**EXERCISE:** Each entry needs to be reproduced exactly, with none left out.

**DATASET ENTRIES:**
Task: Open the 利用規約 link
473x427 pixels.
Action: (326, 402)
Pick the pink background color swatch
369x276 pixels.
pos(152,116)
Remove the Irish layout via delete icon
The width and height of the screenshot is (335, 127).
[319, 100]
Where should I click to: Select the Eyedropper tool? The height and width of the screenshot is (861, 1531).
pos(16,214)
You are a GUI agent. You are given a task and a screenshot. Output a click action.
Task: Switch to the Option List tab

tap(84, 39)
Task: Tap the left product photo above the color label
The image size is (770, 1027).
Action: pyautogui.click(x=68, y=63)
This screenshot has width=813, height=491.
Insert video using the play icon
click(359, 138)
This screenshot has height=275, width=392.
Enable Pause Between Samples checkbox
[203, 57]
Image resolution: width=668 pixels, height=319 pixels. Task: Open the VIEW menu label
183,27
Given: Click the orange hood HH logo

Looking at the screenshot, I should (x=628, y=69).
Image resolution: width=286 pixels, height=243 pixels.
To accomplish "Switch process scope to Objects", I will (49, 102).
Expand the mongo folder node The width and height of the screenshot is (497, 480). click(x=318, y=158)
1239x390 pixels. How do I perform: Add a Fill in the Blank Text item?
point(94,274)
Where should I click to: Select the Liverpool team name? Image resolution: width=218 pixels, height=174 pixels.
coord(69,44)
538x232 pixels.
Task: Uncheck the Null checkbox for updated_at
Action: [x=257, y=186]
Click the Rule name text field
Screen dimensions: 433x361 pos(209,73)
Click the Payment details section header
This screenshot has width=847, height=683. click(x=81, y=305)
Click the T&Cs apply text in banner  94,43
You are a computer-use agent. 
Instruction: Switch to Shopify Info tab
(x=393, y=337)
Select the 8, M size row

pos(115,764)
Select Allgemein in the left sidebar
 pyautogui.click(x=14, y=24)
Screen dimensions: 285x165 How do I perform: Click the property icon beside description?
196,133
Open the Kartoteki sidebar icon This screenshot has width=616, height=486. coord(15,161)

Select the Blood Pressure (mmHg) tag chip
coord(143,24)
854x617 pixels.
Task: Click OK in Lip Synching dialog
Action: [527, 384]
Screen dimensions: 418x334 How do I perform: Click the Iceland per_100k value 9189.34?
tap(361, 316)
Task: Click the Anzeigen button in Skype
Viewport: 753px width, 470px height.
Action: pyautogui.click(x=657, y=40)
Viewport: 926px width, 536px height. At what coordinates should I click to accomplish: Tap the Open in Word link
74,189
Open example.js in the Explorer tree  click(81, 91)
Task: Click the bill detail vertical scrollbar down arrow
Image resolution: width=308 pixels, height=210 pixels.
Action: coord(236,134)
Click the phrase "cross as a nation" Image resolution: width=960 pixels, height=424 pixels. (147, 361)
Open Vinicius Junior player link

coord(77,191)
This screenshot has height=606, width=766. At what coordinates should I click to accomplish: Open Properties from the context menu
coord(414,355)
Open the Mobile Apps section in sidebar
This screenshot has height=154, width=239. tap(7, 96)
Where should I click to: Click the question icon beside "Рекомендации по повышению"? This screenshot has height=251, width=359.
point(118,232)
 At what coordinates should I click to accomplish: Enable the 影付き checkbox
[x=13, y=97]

**WRITTEN SOLUTION:**
Task: Open the 利用規約 link
473x427 pixels.
Action: (326, 402)
Pick the pink background color swatch
369x276 pixels.
pos(152,116)
Remove the Irish layout via delete icon
The width and height of the screenshot is (335, 127).
[319, 100]
Where should I click to: Select the Eyedropper tool? The height and width of the screenshot is (861, 1531).
pos(16,214)
You are a GUI agent. You are given a task and a screenshot. Output a click action.
Task: Switch to the Option List tab

tap(84, 39)
Task: Tap the left product photo above the color label
The image size is (770, 1027).
Action: pyautogui.click(x=68, y=63)
This screenshot has width=813, height=491.
Insert video using the play icon
click(359, 138)
This screenshot has height=275, width=392.
Enable Pause Between Samples checkbox
[203, 57]
Image resolution: width=668 pixels, height=319 pixels. Task: Open the VIEW menu label
183,27
Given: Click the orange hood HH logo

Looking at the screenshot, I should (x=628, y=69).
Image resolution: width=286 pixels, height=243 pixels.
To accomplish "Switch process scope to Objects", I will (49, 102).
Expand the mongo folder node The width and height of the screenshot is (497, 480). click(x=318, y=158)
1239x390 pixels. How do I perform: Add a Fill in the Blank Text item?
point(94,274)
Where should I click to: Select the Liverpool team name? Image resolution: width=218 pixels, height=174 pixels.
coord(69,44)
538x232 pixels.
Task: Uncheck the Null checkbox for updated_at
Action: [x=257, y=186]
Click the Rule name text field
Screen dimensions: 433x361 pos(209,73)
Click the Payment details section header
This screenshot has width=847, height=683. click(x=81, y=305)
Click the T&Cs apply text in banner  94,43
You are a computer-use agent. 
Instruction: Switch to Shopify Info tab
(x=393, y=337)
Select the 8, M size row

pos(115,764)
Select Allgemein in the left sidebar
 pyautogui.click(x=14, y=24)
Screen dimensions: 285x165 How do I perform: Click the property icon beside description?
196,133
Open the Kartoteki sidebar icon This screenshot has width=616, height=486. coord(15,161)

Select the Blood Pressure (mmHg) tag chip
coord(143,24)
854x617 pixels.
Task: Click OK in Lip Synching dialog
Action: [527, 384]
Screen dimensions: 418x334 How do I perform: Click the Iceland per_100k value 9189.34?
tap(361, 316)
Task: Click the Anzeigen button in Skype
Viewport: 753px width, 470px height.
Action: pyautogui.click(x=657, y=40)
Viewport: 926px width, 536px height. At what coordinates should I click to accomplish: Tap the Open in Word link
74,189
Open example.js in the Explorer tree  click(81, 91)
Task: Click the bill detail vertical scrollbar down arrow
Image resolution: width=308 pixels, height=210 pixels.
Action: coord(236,134)
Click the phrase "cross as a nation" Image resolution: width=960 pixels, height=424 pixels. (147, 361)
Open Vinicius Junior player link

coord(77,191)
This screenshot has height=606, width=766. At what coordinates should I click to accomplish: Open Properties from the context menu
coord(414,355)
Open the Mobile Apps section in sidebar
This screenshot has height=154, width=239. tap(7, 96)
Where should I click to: Click the question icon beside "Рекомендации по повышению"? This screenshot has height=251, width=359.
point(118,232)
 At what coordinates should I click to accomplish: Enable the 影付き checkbox
[x=13, y=97]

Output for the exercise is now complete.